2. Average the left and right reference pixel mean values.
3. Subtract each mean from all pixels that the mean is representative of, i.e., by amplifier and using the odd mean for the odd row pixels and even mean for even row pixels if this option is selected.
4. Add the first group of each integration back to each group.

At the end of the refpix step, the S_REFPIX keyword is set to “COMPLETE”.

NIRCam Frame 0

If a frame zero data cube is present in the input data, the image corresponding to each integration is corrected in the same way as the regular science data and passed along to subsequent pipeline steps.

Subarrays

Subarrays are treated slightly differently. Once again, the data are flipped and/or rotated to convert to the detector frame.

NIR Data

Single amplifier readout (NOUTPUTS=1)

If the odd_even_columns flag is set to True, then the clipped means of all reference pixels in odd-numbered columns and those in even numbered columns are calculated separately, and subtracted from their respective data columns. If the flag is False, then a single clipped mean is calculated from all of the reference pixels in each group and subtracted from each pixel.

Note

In subarray data, reference pixels are identified by the PIXELDQ array having the value of “REFERENCE_PIXEL” (see Data Quality Flags). These values are populated when the dq_init step is run, so it is important to run that step before running the refpix step on subarray data.

Additionally, certain NIRSpec subarrays (SUB32, SUB512, and SUB512S) do not include any physical reference pixels in their readouts. For these subarrays, the first and last four image columns should not receive any incoming light with the filter + grating combinations for which they are approved for use, hence they can be used in place of actual reference pixels. The step assigns the “REFERENCE_PIXEL” DQ flag to these image columns, which then causes them to be used to perform the reference pixel correction.

If the science dataset has at least 1 group with no valid reference pixels, the step is skipped and the S_REFPIX header keyword is set to ‘SKIPPED’.

The use_side_ref_pixels, side_smoothing_length, side_gain, and odd_even_rows parameters are ignored for these types of data.

4 amplifier readout (NOUTPUTS=4)

If the NOUTPUTS keyword is 4 for a subarray exposure, then the data are calibrated the same as for full-frame exposures. The top/bottom reference values are obtained from available reference pixel regions, and the side reference values are used if available. If only 1 of the top/bottom or side reference regions are available, they are used, whereas if both are available they are averaged. If there are no top/bottom or side reference pixels available, then that part of the correction is omitted. The routine will log which parameters are valid according to whether valid reference pixels exist.

MIRI Data

The refpix correction is skipped by default for MIRI data.

NIRSpec IRS2 Readout Mode

This section describes – in a nutshell – the procedure for applying the reference pixel correction for data read out using the IRS2 readout pattern. See the JdoxIRS2 page for for an overview, and see Rauscher2017 for details.

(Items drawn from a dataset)

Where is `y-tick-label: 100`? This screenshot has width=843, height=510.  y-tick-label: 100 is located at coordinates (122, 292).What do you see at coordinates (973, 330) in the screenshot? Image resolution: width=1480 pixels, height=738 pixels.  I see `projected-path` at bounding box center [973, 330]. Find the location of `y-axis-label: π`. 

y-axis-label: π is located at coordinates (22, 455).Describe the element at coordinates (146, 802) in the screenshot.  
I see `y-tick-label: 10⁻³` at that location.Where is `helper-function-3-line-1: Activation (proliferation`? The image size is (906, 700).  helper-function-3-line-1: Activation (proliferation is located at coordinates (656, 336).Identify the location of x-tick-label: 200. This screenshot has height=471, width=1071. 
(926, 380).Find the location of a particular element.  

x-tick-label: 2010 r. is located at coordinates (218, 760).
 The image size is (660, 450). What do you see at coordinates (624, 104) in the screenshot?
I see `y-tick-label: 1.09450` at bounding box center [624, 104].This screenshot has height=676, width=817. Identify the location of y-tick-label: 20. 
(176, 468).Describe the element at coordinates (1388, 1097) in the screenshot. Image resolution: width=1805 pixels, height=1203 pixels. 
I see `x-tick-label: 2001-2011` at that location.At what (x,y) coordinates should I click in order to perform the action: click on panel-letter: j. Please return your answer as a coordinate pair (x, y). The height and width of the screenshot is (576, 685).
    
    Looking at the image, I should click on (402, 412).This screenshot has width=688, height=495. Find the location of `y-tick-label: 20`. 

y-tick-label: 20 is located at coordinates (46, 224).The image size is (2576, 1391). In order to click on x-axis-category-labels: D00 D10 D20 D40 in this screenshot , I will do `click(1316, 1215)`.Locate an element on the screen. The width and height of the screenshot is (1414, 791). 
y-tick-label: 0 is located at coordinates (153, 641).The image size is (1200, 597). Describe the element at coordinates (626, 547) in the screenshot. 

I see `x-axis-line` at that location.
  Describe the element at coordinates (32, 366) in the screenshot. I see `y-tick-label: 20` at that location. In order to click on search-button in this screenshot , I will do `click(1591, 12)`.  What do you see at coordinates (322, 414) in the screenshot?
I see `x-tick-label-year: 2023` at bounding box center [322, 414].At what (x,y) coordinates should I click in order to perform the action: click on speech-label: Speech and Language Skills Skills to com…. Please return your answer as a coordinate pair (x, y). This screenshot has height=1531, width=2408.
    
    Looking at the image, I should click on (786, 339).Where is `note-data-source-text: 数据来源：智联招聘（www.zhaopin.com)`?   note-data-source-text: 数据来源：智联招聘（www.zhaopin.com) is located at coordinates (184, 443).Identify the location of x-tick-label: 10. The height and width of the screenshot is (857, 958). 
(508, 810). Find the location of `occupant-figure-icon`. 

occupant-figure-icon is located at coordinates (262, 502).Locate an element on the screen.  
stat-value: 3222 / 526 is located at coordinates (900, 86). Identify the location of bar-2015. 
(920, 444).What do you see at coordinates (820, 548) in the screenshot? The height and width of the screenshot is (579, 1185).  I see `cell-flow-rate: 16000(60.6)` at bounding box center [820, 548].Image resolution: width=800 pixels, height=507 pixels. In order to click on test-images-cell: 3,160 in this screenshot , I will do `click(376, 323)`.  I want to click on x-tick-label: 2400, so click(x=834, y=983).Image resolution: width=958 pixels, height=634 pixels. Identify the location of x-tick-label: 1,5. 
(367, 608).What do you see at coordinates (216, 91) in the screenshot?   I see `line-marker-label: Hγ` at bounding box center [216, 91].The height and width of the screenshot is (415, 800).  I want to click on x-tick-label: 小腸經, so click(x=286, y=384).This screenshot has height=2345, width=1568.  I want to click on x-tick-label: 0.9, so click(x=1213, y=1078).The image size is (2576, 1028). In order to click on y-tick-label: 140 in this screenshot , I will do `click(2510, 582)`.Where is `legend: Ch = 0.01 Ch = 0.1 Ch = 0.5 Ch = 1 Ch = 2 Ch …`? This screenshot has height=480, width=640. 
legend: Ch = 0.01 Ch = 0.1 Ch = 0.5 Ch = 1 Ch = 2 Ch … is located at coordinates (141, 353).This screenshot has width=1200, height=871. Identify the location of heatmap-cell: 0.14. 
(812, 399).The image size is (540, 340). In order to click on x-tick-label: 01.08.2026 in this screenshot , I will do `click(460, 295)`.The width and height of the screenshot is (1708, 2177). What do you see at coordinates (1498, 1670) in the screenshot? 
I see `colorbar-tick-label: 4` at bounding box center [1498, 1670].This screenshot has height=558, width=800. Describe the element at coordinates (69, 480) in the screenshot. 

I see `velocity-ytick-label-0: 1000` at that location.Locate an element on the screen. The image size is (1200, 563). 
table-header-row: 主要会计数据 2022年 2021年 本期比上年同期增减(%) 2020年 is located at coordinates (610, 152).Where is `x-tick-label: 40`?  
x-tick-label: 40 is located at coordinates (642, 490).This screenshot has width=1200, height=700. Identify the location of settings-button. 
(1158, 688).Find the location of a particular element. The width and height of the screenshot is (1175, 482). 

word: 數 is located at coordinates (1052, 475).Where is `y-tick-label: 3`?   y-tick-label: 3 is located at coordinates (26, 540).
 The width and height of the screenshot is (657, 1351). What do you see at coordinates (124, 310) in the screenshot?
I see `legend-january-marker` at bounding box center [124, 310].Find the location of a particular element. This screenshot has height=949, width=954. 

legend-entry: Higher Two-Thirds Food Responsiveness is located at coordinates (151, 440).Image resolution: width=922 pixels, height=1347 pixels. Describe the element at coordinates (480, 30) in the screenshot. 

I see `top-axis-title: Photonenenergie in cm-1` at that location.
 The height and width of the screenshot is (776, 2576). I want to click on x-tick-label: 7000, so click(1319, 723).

## WHAT TO WORK ON
**a.** Retype everything in the reference pixel text from "At the end of" down to "the detector frame.".
**b.** According to the reference pixel text, which NIRSpec subarrays include no physical reference pixels in their readouts?

## SOLUTIONS TO EACH TASK
**a.**
At the end of the refpix step, the S_REFPIX keyword is set to “COMPLETE”.

NIRCam Frame 0

If a frame zero data cube is present in the input data, the image corresponding to each integration is corrected in the same way as the regular science data and passed along to subsequent pipeline steps.

Subarrays

Subarrays are treated slightly differently. Once again, the data are flipped and/or rotated to convert to the detector frame.

**b.** SUB32, SUB512, and SUB512S.